Nor is this the first time studies have come to this conclusion. "There's a lot of evidence that high deductibles deprive people of access to care and are on the whole not a good thing," Timothy Jost, a Washington and Lee University law professor and a widely recognized ObamaCare expert, told The Week. Which is significant, because the rising costs of health care have been driving a lot of employer-provided plans towards higher deductibles for a while now, and ObamaCare itself allows relatively high deductibles on its exchanges.

Political theorist Corey Robin had a pretty brutal take on ObamaCare and the whole market-oriented push in health care reform, which forces all of us "to spend an inordinate amount of time keeping track of each and every facet of our economic lives," Robin observed. "That, in fact, is the openly declared goal."

"In real (or at least our preferred) life, we do have other, better things to do. We have books to read, children to raise, friends to meet, loved ones to care for, amusements to enjoy."

Even with total price transparency, health insurance is an intrinsically complicated product. There are networks to juggle (maybe your hospital is covered, but not the doctor you had at the hospital), different forms of cost-sharing (if not deductibles, then co-pays), procedures that aren't covered by the plan, and more. And it's a product uniquely plagued by the stresses, fears, and emotional weight of sickness and mortality. A vision of the American health system that assumes people can navigate all that comes close to treating human beings like emotionless economic calculators.

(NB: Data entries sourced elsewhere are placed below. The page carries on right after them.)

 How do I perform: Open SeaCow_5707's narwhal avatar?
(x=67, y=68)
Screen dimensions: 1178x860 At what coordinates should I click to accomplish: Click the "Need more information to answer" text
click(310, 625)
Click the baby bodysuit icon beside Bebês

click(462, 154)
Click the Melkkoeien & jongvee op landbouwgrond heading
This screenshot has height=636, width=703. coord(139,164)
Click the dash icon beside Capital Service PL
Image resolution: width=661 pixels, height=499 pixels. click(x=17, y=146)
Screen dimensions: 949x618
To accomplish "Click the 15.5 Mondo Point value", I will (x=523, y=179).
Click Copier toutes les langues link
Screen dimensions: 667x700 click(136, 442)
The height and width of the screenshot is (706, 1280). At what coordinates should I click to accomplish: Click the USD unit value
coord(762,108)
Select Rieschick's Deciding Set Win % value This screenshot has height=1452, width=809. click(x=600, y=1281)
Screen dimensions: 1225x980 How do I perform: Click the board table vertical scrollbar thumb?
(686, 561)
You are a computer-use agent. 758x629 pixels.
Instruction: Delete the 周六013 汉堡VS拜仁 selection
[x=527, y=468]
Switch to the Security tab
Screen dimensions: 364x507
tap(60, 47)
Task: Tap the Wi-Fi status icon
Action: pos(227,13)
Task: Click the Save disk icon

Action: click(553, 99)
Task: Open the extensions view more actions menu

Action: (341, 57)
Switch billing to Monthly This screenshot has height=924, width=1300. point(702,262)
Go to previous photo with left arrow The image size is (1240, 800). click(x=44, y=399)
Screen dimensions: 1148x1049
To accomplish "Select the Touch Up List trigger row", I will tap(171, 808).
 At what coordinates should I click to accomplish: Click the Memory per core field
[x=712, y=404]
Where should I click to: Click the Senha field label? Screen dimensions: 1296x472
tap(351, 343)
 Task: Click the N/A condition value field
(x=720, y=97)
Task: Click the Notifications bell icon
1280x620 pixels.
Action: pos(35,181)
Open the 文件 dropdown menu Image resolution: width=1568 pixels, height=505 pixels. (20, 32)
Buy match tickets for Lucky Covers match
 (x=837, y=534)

Now, you can argue, and I have myself, that a genuine market could tackle these problems, forcing insurers to make the experience of health care shopping speedy and painless. Maybe we just haven't cracked the code yet, and this study wasn't an adequate test of our ability to do so. That's possible. But it also leaves us gesturing at some theoretical utopia of nimble health innovation and provision that lies just beyond the horizon.

Ironically, it's lefty fans of things like single-payer and all-payer rate-setting who are suggesting we stick with traditional, tried-and-true methods.